- [Data listing]:

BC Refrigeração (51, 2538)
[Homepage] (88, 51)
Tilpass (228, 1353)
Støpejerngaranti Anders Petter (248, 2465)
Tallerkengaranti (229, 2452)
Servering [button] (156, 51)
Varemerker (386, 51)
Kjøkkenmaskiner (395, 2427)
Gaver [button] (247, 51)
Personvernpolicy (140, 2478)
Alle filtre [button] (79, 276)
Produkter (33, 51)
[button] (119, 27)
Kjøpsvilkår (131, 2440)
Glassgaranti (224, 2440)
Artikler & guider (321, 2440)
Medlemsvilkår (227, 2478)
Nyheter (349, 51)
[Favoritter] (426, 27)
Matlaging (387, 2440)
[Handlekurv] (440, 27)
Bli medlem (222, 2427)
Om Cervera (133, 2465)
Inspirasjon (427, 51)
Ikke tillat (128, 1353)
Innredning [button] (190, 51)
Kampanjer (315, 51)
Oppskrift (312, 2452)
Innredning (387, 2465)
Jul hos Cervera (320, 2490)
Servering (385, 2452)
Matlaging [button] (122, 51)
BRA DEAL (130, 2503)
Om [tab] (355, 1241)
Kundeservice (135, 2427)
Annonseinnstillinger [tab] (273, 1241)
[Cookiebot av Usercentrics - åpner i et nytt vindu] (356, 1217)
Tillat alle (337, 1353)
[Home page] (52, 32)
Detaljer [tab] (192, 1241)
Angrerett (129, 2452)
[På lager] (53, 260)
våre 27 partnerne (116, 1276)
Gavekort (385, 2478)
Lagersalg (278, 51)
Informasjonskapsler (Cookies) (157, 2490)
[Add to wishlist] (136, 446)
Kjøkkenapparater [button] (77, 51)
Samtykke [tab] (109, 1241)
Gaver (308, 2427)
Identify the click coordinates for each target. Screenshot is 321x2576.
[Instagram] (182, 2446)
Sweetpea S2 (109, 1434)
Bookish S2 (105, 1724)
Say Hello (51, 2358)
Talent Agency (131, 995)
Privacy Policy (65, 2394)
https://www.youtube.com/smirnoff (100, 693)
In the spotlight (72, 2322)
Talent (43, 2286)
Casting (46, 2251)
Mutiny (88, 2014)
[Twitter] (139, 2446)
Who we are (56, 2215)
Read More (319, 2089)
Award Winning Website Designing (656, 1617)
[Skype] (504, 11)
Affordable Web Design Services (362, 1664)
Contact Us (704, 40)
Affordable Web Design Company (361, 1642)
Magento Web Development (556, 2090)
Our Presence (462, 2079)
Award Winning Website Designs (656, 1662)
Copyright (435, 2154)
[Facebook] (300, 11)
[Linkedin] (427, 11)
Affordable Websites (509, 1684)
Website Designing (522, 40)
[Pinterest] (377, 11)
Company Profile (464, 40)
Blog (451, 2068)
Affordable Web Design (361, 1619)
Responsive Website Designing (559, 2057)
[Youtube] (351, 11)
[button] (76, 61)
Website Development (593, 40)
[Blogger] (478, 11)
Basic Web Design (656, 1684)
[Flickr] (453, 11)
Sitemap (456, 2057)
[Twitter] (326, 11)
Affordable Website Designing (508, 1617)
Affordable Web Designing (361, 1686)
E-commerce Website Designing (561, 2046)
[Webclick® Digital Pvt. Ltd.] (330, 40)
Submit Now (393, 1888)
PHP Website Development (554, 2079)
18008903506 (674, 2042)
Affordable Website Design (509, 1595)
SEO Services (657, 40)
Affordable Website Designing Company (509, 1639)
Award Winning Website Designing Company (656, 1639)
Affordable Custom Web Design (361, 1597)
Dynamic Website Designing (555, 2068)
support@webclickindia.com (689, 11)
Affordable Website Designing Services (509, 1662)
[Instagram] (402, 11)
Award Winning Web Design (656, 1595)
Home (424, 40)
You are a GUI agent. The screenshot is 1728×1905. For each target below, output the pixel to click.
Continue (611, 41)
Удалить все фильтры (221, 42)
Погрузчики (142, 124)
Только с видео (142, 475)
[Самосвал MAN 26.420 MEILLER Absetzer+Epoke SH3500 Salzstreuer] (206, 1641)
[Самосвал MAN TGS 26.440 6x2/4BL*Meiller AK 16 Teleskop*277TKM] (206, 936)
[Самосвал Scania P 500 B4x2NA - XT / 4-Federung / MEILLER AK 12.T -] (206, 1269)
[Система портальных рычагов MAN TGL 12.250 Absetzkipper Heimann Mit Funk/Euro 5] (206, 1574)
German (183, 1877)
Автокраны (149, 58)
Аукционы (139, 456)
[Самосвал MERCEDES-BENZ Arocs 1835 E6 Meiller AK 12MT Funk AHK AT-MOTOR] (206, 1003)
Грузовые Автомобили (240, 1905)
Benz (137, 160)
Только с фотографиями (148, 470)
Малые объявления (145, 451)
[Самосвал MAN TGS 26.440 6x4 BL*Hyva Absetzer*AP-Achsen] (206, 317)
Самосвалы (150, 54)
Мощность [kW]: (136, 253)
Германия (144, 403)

- [Requirement]: Please reproduce all of the entries above exactly as they appear.

- [Written response]:
BC Refrigeração (51, 2538)
[Homepage] (88, 51)
Tilpass (228, 1353)
Støpejerngaranti Anders Petter (248, 2465)
Tallerkengaranti (229, 2452)
Servering [button] (156, 51)
Varemerker (386, 51)
Kjøkkenmaskiner (395, 2427)
Gaver [button] (247, 51)
Personvernpolicy (140, 2478)
Alle filtre [button] (79, 276)
Produkter (33, 51)
[button] (119, 27)
Kjøpsvilkår (131, 2440)
Glassgaranti (224, 2440)
Artikler & guider (321, 2440)
Medlemsvilkår (227, 2478)
Nyheter (349, 51)
[Favoritter] (426, 27)
Matlaging (387, 2440)
[Handlekurv] (440, 27)
Bli medlem (222, 2427)
Om Cervera (133, 2465)
Inspirasjon (427, 51)
Ikke tillat (128, 1353)
Innredning [button] (190, 51)
Kampanjer (315, 51)
Oppskrift (312, 2452)
Innredning (387, 2465)
Jul hos Cervera (320, 2490)
Servering (385, 2452)
Matlaging [button] (122, 51)
BRA DEAL (130, 2503)
Om [tab] (355, 1241)
Kundeservice (135, 2427)
Annonseinnstillinger [tab] (273, 1241)
[Cookiebot av Usercentrics - åpner i et nytt vindu] (356, 1217)
Tillat alle (337, 1353)
[Home page] (52, 32)
Detaljer [tab] (192, 1241)
Angrerett (129, 2452)
[På lager] (53, 260)
våre 27 partnerne (116, 1276)
Gavekort (385, 2478)
Lagersalg (278, 51)
Informasjonskapsler (Cookies) (157, 2490)
[Add to wishlist] (136, 446)
Kjøkkenapparater [button] (77, 51)
Samtykke [tab] (109, 1241)
Gaver (308, 2427)
Identify the click coordinates for each target. Screenshot is 321x2576.
[Instagram] (182, 2446)
Sweetpea S2 (109, 1434)
Bookish S2 (105, 1724)
Say Hello (51, 2358)
Talent Agency (131, 995)
Privacy Policy (65, 2394)
https://www.youtube.com/smirnoff (100, 693)
In the spotlight (72, 2322)
Talent (43, 2286)
Casting (46, 2251)
Mutiny (88, 2014)
[Twitter] (139, 2446)
Who we are (56, 2215)
Read More (319, 2089)
Award Winning Website Designing (656, 1617)
[Skype] (504, 11)
Affordable Web Design Services (362, 1664)
Contact Us (704, 40)
Affordable Web Design Company (361, 1642)
Magento Web Development (556, 2090)
Our Presence (462, 2079)
Award Winning Website Designs (656, 1662)
Copyright (435, 2154)
[Facebook] (300, 11)
[Linkedin] (427, 11)
Affordable Websites (509, 1684)
Website Designing (522, 40)
[Pinterest] (377, 11)
Company Profile (464, 40)
Blog (451, 2068)
Affordable Web Design (361, 1619)
Responsive Website Designing (559, 2057)
[Youtube] (351, 11)
[button] (76, 61)
Website Development (593, 40)
[Blogger] (478, 11)
Basic Web Design (656, 1684)
[Flickr] (453, 11)
Sitemap (456, 2057)
[Twitter] (326, 11)
Affordable Website Designing (508, 1617)
Affordable Web Designing (361, 1686)
E-commerce Website Designing (561, 2046)
[Webclick® Digital Pvt. Ltd.] (330, 40)
Submit Now (393, 1888)
PHP Website Development (554, 2079)
18008903506 (674, 2042)
Affordable Website Design (509, 1595)
SEO Services (657, 40)
Affordable Website Designing Company (509, 1639)
Award Winning Website Designing Company (656, 1639)
Affordable Custom Web Design (361, 1597)
Dynamic Website Designing (555, 2068)
support@webclickindia.com (689, 11)
Affordable Website Designing Services (509, 1662)
[Instagram] (402, 11)
Award Winning Web Design (656, 1595)
Home (424, 40)
You are a GUI agent. The screenshot is 1728×1905. For each target below, output the pixel to click.
Continue (611, 41)
Удалить все фильтры (221, 42)
Погрузчики (142, 124)
Только с видео (142, 475)
[Самосвал MAN 26.420 MEILLER Absetzer+Epoke SH3500 Salzstreuer] (206, 1641)
[Самосвал MAN TGS 26.440 6x2/4BL*Meiller AK 16 Teleskop*277TKM] (206, 936)
[Самосвал Scania P 500 B4x2NA - XT / 4-Federung / MEILLER AK 12.T -] (206, 1269)
[Система портальных рычагов MAN TGL 12.250 Absetzkipper Heimann Mit Funk/Euro 5] (206, 1574)
German (183, 1877)
Автокраны (149, 58)
Аукционы (139, 456)
[Самосвал MERCEDES-BENZ Arocs 1835 E6 Meiller AK 12MT Funk AHK AT-MOTOR] (206, 1003)
Грузовые Автомобили (240, 1905)
Benz (137, 160)
Только с фотографиями (148, 470)
Малые объявления (145, 451)
[Самосвал MAN TGS 26.440 6x4 BL*Hyva Absetzer*AP-Achsen] (206, 317)
Самосвалы (150, 54)
Мощность [kW]: (136, 253)
Германия (144, 403)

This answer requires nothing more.